Espionage group using USB devices to hack targets in Southeast Asia

USB devices are being used to hack targets in Southeast Asia, according to a new report by cybersecurity firm Mandiant.

The use of USB devices as an initial access vector is unusual as they require some form of physical access — even if it is provided by an unwitting employee — to the target device.

Earlier this year the FBI warned that cybercriminals were sending malicious USB devices to American companies via the U.S. Postal Service with the aim of getting victims to plug them in and unwittingly compromise their networks.

The new campaign in Southeast Asia potentially began as far back as September 2021, according to a post on the Mandiant Managed Defence blog, published on Monday. Mandiant is now a part of Google Cloud.

The hackers behind it are concentrating on targets in the Philippines.
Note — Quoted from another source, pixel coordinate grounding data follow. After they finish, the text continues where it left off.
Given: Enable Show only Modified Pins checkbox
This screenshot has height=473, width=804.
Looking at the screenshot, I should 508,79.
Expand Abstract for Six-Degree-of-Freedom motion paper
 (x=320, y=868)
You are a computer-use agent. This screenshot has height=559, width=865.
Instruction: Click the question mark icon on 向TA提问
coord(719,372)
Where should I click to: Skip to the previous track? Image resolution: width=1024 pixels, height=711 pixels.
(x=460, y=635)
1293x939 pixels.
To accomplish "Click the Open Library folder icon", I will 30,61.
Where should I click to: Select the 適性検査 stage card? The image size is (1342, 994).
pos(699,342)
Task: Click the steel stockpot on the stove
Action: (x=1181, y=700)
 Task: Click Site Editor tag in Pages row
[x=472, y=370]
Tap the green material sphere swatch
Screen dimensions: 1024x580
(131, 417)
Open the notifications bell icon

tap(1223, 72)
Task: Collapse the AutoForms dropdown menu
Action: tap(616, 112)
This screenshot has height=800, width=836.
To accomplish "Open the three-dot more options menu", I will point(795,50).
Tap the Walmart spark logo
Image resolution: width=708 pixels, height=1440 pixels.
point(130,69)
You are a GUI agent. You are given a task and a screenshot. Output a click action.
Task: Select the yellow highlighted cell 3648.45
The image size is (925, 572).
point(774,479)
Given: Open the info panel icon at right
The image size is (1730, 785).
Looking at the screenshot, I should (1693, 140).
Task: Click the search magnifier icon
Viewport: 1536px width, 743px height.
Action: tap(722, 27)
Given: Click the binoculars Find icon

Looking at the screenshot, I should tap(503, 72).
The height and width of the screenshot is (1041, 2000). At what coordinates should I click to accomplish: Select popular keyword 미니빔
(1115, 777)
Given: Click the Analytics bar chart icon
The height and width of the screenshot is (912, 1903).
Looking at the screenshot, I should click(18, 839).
The researchers assess the group has a China nexus, although it did not formally attribute the cyber espionage operation to a specific state-sponsored group.

Operations conducted by the threat actor, followed as UNC4191, “have affected a range of public and private sector entities primarily in Southeast Asia and extending to the U.S., Europe, and APJ [Asia Pacific Japan],” the researchers said.

“However, even when targeted organizations were based in other locations, the specific systems targeted by UNC4191 were also found to be physically located in the Philippines,” it added.

After the initial infection via the USB devices, the hackers use legitimately signed binaries to side-load malware onto the target computers.

Mandiant has identified three new families of malware, which it calls MISTCLOAK, DARKDEW, and BLUEHAZE.

These provide a reverse shell on the victim system, giving the UNC4191 hackers backdoor access. The malware then self-replicated by infecting any new removable drives that are plugged into the compromised computers, allowing the malware to spread to even air-gapped systems.

“Given the worming nature of the malware involved, we may have detected the later stages of this malware’s proliferation,” the researchers stated.

They believe the campaign “showcases Chinese operations to gain and maintain access to public and private entities for the purposes of intelligence collection related to China’s political and commercial interests.”

The main targets of the operation appeared to be in the Philippines “based on the number of affected systems located in this country that were identified by Mandiant.”